Implementing A Method To Get Single Values In Aurelia Store

The Aurelia Store plugin is a great way to add powerful and easy to use state management into your Aurelia applications. For some, the paradigm shift in how you work can be confusing to work with at first. One such task you might find yourself needing to do is obtaining a singular value from the state.

As you will soon discover, state management in Aurelia Store requires you to subscribe to the entire state and react to all changes. Sometimes you just want to get a single value from the state to reference inside of your view-models.

While I cannot guarantee Vildan (Aurelia core team member and author of Aurelia Store) will approve of my solution, it works 😂

The solution I came up with which fits my needs perfectly is a method to subscribe, get one or more values from the state and then unsubscribe.
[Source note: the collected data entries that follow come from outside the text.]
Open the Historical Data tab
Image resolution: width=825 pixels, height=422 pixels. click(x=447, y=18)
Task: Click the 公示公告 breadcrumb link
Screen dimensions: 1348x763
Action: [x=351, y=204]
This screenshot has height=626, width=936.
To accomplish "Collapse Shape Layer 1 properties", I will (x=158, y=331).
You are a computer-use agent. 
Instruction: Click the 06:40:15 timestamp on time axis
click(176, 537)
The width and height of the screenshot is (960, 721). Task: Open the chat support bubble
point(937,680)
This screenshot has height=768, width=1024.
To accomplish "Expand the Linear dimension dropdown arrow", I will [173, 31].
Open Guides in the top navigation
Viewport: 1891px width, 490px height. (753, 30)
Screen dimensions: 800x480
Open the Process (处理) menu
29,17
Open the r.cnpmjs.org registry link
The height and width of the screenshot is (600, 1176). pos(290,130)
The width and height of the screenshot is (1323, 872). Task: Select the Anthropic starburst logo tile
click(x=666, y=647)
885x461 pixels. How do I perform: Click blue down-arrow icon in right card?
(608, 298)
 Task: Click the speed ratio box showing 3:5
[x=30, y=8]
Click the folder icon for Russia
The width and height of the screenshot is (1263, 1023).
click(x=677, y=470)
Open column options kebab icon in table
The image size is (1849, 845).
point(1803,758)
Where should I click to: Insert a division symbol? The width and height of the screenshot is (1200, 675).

export const getStatePropertyOnce = async (...properties: string[]) => {
  return new Promise(async (resolve, reject) => {
    const subscription = store.state.pipe(pluck(...properties)).subscribe(
      (value) => { resolve(value); },
      (error) => { reject(error); }
    );
    subscription.unsubscribe();
  });
};

The beautiful thing about this method is it not only supports top-level properties, but it also works for nested properties in your state object as well. In a real use case, I have the locality value of the user’s client stored in the state.

async getAppClient() {
    this.appClient = await getStatePropertyOnce('appClient');
}

There might be some pitfalls I have yet to encounter with the above functionality and you should also make sure your await is wrapped in a try/catch block as well to handle errors, but it works for my needs. If the thought of having to use @connectTo or manually setup a subscriber and then dispose of it within your view-models sounds like a lot of work, this helper method can be a good time saver.

async getValueFromStore() {
    // Object in state is represented as user.details.email
    this.someValue = await getStatePropertyOnce('user', 'details', 'email');
}

In the above example, we are using the method to get a property of email which exists on an object called details which lives inside of a main user object. The method handles getting nested properties with ease.